Il C-27J Spartan, il più avanzato della nuova
generazione di aerei da trasporto tattico militare, è già stato
ordinato dalle Forze Aeree di Italia e Grecia (12 esemplari
ognuna).
Le prospettive di mercato del C-27J non si
esauriscono qui: il velivolo, che risponde pienamente alle
caratteristiche di interoperabilità, necessarie per gli esemplari in
dotazione alle Forze Aeree della NATO, è in fase di valutazione
presso Stati Uniti, Canada, Australia, Taiwan, Irlanda, Portogallo,
Bulgaria, Repubblica Ceca e altri Paesi che recentemente hanno
aderito all’Alleanza Atlantica.
In particolare grandi attese sono rivolte al
mercato nordamericano: il C-27J ha effettuato recenti tour
dimostrativi negli Stati Uniti e in Canada per dimostrare ai
potenziali clienti le notevoli prestazioni e capacità tattiche.
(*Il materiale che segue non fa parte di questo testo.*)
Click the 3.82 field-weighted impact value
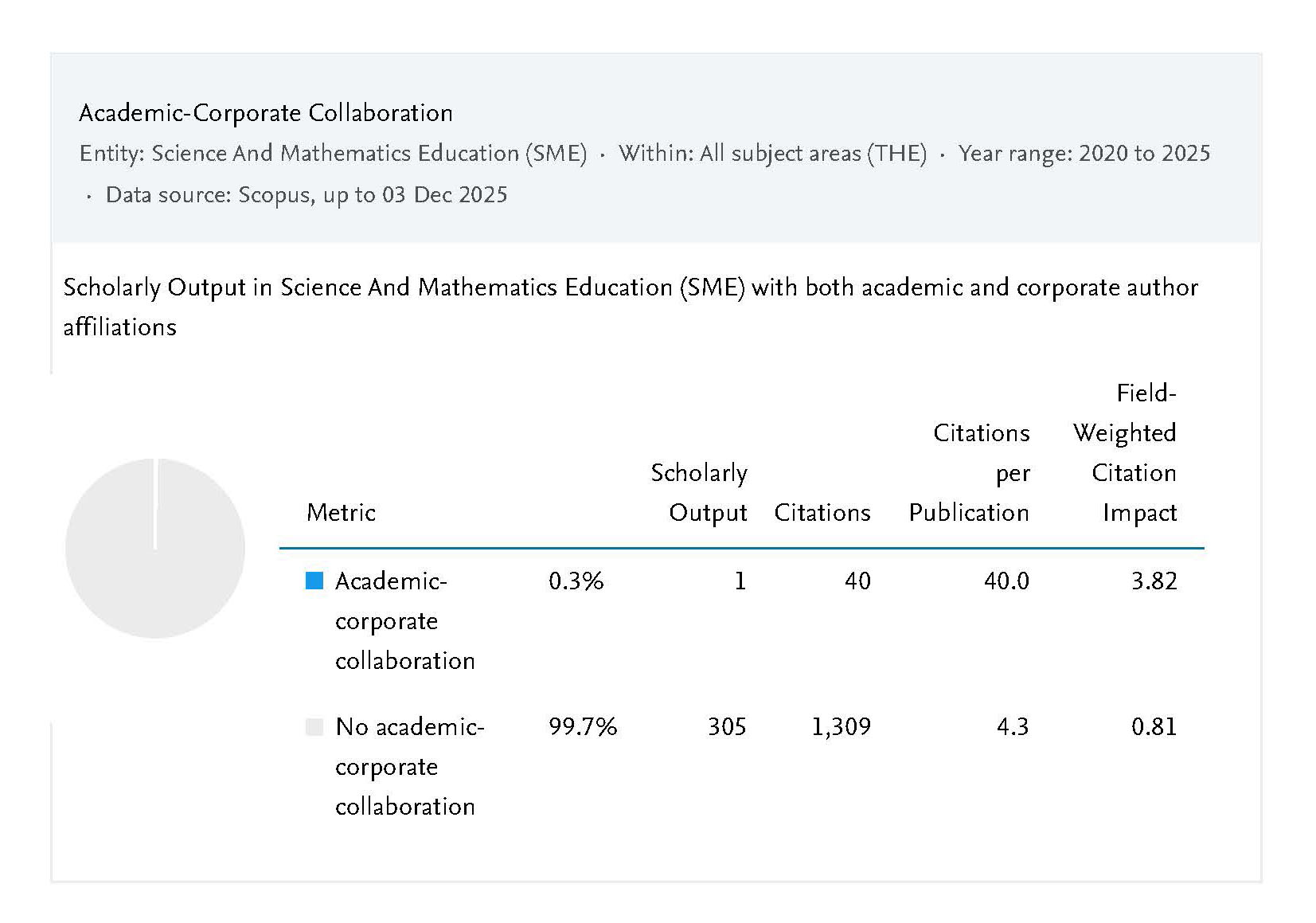Viewport: 1316px width, 923px height. click(x=1154, y=581)
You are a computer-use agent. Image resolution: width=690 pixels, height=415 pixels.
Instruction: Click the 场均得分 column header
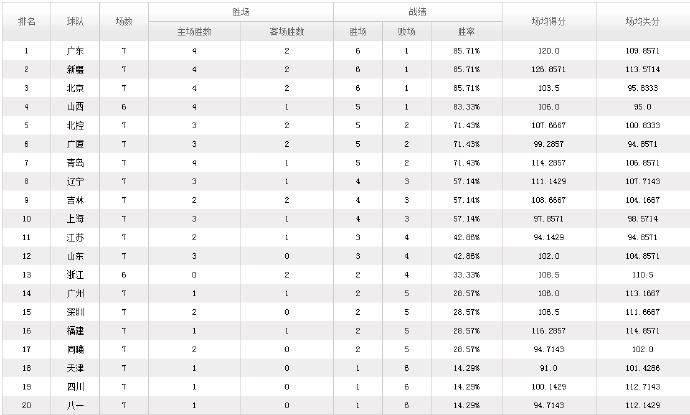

L’Army National Guard ha già indicato il C-27J come
il successore ideale del C-23 Sherpa, attualmente in servizio negli
USA.
Nel 2004 raggiunto il traguardo di tre milioni di
passeggeri
Per la prima volta dal 1956, anno della
costituzione della SAGAT, il giorno 15 dicembre, sul nostro
aeroporto è transitato il "tremilionesimo" passeggero dell’anno
2004.
Il fortunato viaggiatore è stato il Sig. Angelo
Rosato, che con un volo Ryanair diretto a Londra-Stansted ha
permesso allo scalo di Caselle di raggiungere questo ambito
traguardo.
Alla premiazione del passeggero, che per
l’occasione ha indossato una maglia con la scritta "3 milioni", sono
intervenuti il presidente della SAGAT, Mario Carrara,
l’amministratore delegato Fabio Battaggia e la responsabile
marketing per l’Italia della Ryanair Bridget Dowling, che ha
consegnato al fortunato passeggero due biglietti a/r per una delle
tratte della compagnia.
L’amministratore delegato Fabio Battaggia ha
commentato che "Il raggiungimento di questo storico risultato per
il nostro aeroporto è il risultato del lungo lavoro svolto dal
management SAGAT allo scopo di potenziare il traffico dello scalo e
di offrire, pur in un periodo non facile per il settore del
trasporto aereo, nuove opportunità di volo, anche a basso costo, al
pubblico torinese e piemontese".
In totale nell’anno appena concluso i passeggeri
transitati da Caselle sono stati 3.141.888 pari all’11,4% in più
rispetto al 2003.
Buono l’andamento sui voli di linea nazionali con
1.761.784 passeggeri trasportati, ben il 7,8% in più se confrontato
con l’anno precedente.
I voli per il Sud Italia hanno fatto registrare una
crescita del 16,6% mentre i collegamenti con Roma sono rimasti
sostanzialmente identici.
Questo traguardo é dovuto in buona parte
all’apertura nel mese di febbraio della terza base operativa
dell’Air One (dopo Milano e Roma) e al potenziamento dei
collegamenti con la Sicilia e la Sardegna ad opera della
Meridiana.
Ottimo l’andamento dei voli con l’estero che ha
fatto registrare un incremento passeggeri del 17,1% dovuto anche
all’apertura di nuove tratte (Londra-Luton, Gerona-Barcellona,
Timisoara).
In modo particolare il collegamento con Madrid ha
visto un incremento del 39,8%.
Positivo nel 2004 il traffico charter con 265.505
(+14,5%) passeggeri transitati sul nostro scalo ed è stata
evidenziata una forte crescita del traffico "outbound" (+36,9%)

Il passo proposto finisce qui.